Collagen/poly(acrylic acid)/ MXene hydrogels with tissue‐adhesive, biosensing, and photothermal antibacterial properties

• Published in: Polymer engineering and science Vol. 63; no. 11; pp. 3672 - 3683
• Main Authors: Zhang, Min, Yang, Qili, Liang, Kaiwen, Gao, Lu, Lu, Peng, Ding, Cuicui, Dang, Yuan
• Format: Journal Article
• Language: English
• Published: Newtown Society of Plastics Engineers, Inc 01.11.2023; Blackwell Publishing Ltd
• Subjects: Antibacterial agents; Biocompatibility; Bonding strength; Collagen; Composition; Compressive properties; E coli; Electrical resistivity; Fibroblasts; Gels (Pharmacy); Health aspects; Hydrogels; Hydroxides; Hydroxyl groups; In vitro methods and tests; Mechanical properties; MXenes; Near infrared radiation; Photothermal conversion; Polyacrylic acid; Properties; Strain; Tensile stress; Testing; Toxicity testing; China
• ISSN: 0032-3888; 1548-2634
• DOI: 10.1002/pen.26475

The application of collagen-based hydrogel is severely restricted due to its poor mechanical strength and functional singleness. In this paper, two-dimensional MXene nanosheets were introduced into collagen/ acrylic acid (AA) system, which was polymerized in situ to produce versatile hydrogel (GCol-MX-PAA). The tensile stress and compressive stress values of the resultant hydrogel at the MXene concentration of 5 mg/mL reached 211.5 kPa and 7.8 MPa, respectively, which were approximately 4.0 and 1.4 times higher than those of GCol-PAA. The bonding strength of the hydrogel reached 30.7 kPa in the porcine skin-adhesive model owing to the large number of free phenolic hydroxyl groups on GCol.

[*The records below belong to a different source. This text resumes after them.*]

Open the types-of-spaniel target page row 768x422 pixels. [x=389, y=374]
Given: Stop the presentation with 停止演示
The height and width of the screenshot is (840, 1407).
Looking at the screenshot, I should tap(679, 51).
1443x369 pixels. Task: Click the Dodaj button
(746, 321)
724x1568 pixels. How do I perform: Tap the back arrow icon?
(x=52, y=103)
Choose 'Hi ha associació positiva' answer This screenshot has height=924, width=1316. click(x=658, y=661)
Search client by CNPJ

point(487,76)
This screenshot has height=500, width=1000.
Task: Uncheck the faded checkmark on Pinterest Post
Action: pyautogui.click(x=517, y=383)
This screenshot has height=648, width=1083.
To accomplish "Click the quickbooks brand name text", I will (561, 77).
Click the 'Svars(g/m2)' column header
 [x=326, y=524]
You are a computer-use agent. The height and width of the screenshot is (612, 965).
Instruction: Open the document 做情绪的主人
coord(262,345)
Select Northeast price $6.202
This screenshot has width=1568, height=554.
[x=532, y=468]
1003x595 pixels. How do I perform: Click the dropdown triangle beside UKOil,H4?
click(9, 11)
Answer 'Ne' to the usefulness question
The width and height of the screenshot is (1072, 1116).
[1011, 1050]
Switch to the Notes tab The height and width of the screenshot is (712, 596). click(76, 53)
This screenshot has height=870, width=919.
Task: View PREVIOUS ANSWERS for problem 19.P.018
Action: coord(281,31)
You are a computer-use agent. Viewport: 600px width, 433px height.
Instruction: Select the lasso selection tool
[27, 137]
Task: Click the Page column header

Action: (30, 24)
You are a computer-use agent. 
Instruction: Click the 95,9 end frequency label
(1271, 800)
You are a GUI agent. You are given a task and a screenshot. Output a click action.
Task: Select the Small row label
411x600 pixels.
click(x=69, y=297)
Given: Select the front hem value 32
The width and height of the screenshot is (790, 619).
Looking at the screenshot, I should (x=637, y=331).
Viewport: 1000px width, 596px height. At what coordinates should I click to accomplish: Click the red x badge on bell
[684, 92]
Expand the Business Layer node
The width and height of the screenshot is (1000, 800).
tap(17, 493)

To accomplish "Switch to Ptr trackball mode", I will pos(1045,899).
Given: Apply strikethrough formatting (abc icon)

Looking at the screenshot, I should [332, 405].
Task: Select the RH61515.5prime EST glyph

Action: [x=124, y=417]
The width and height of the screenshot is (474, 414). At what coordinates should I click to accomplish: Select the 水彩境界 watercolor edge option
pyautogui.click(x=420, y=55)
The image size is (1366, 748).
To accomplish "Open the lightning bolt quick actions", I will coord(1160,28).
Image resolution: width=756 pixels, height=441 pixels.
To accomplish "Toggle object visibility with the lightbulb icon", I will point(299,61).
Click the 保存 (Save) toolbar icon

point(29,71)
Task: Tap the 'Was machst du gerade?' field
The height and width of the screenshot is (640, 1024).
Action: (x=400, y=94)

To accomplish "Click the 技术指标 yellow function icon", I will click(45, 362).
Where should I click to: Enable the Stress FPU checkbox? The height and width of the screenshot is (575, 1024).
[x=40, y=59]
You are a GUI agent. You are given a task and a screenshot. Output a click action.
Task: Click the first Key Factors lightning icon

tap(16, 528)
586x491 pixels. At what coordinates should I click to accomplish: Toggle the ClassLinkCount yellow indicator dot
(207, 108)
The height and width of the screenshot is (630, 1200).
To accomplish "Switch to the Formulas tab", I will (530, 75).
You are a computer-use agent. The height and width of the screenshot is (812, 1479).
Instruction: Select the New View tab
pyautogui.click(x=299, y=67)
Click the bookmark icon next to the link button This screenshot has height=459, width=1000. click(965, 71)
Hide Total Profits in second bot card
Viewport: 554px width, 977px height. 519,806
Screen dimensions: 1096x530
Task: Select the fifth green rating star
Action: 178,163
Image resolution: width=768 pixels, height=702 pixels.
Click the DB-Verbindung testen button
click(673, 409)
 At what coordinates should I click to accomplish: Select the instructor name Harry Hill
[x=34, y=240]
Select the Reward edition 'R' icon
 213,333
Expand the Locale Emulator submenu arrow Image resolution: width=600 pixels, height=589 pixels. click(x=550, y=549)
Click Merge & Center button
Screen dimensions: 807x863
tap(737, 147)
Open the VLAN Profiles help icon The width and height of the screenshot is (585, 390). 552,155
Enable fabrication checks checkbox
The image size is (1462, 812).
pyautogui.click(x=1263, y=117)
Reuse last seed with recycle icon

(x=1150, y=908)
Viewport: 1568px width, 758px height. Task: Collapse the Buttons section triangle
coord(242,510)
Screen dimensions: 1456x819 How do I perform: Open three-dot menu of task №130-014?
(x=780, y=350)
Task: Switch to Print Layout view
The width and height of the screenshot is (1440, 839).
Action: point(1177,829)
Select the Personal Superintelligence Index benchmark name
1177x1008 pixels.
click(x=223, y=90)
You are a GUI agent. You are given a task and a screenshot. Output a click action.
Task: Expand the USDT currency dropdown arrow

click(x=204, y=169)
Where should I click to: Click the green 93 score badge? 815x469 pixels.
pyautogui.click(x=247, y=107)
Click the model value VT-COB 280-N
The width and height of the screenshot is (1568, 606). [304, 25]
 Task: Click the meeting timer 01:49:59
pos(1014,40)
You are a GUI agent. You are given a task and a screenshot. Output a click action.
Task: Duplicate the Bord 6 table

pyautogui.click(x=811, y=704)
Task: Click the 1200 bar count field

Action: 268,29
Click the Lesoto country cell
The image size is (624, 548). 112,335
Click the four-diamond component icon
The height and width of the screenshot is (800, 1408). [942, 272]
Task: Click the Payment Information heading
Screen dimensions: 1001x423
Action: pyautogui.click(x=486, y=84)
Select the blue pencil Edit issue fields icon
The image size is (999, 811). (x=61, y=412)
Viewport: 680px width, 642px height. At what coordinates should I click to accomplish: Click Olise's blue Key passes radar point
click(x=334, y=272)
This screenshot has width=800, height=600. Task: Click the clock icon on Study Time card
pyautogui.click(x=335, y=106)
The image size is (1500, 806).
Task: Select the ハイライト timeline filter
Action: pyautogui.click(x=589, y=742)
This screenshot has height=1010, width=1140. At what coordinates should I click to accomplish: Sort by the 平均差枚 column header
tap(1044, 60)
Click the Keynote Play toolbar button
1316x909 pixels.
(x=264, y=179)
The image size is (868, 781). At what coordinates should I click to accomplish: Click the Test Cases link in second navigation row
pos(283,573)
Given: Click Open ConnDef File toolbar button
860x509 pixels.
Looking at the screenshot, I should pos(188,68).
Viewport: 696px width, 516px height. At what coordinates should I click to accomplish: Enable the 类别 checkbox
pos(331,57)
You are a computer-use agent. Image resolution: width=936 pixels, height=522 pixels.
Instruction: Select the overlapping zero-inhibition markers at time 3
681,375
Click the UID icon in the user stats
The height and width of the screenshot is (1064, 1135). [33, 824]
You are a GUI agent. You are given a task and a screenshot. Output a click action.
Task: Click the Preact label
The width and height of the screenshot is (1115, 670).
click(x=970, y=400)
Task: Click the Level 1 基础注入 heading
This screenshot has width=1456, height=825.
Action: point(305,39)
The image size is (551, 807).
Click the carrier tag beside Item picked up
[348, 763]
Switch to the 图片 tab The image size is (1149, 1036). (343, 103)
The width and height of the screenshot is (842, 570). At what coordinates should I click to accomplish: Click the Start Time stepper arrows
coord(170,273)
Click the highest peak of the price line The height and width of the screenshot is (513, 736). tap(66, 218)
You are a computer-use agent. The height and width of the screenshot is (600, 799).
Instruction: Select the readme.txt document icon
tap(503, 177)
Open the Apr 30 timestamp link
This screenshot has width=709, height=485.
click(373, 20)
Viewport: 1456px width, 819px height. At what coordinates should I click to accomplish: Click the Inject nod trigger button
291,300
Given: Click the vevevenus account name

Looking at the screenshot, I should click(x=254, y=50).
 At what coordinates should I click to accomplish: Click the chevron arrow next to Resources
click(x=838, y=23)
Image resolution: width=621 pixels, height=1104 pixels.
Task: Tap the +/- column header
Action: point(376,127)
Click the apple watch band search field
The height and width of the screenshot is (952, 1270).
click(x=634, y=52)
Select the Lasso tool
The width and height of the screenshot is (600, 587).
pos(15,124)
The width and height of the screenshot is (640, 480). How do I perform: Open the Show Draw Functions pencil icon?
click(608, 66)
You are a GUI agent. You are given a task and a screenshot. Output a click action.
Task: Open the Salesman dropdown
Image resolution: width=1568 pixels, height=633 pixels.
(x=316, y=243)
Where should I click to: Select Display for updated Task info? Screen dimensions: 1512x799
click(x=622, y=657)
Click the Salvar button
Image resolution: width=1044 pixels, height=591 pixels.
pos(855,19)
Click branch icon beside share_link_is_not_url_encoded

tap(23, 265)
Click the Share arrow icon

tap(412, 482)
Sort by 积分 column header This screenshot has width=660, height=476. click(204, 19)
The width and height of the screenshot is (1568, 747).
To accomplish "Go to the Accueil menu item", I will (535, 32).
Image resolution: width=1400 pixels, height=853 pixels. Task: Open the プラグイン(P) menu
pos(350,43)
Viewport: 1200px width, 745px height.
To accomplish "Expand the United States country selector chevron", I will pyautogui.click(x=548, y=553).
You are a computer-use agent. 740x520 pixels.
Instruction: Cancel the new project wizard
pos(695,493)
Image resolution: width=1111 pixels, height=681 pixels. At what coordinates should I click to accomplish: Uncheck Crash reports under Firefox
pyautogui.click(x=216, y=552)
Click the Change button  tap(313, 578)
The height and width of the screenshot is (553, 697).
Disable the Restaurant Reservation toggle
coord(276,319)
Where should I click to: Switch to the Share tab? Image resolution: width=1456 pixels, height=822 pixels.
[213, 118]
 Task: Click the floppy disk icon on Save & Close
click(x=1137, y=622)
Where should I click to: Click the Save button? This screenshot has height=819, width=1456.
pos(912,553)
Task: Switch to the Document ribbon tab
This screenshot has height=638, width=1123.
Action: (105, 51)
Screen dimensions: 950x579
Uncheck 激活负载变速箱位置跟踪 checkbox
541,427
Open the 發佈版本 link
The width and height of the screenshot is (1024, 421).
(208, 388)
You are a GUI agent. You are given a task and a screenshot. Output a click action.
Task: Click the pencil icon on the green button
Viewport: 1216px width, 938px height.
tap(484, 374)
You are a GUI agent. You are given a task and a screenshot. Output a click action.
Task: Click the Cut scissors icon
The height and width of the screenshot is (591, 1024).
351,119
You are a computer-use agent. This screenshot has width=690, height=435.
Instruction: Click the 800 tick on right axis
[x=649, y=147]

Furthermore, GCol-MX-PAA could be applied to monitor large and subtle activities of human body due to the excellent electrical conductivity of MXene. Thanks to the outstanding photothermal conversion performance of MXene, the hydrogel could kill E. coli and S. aureus effectively under NIR irradiation. In addition, in vitro cytotoxicity test performed on L929 fibroblasts demonstrated the desirable biocompatibility of GCol-MX-PAA. The design strategy in this work gives guidance for the development of multifunctional collagen-based hydrogel in a wide range of applications.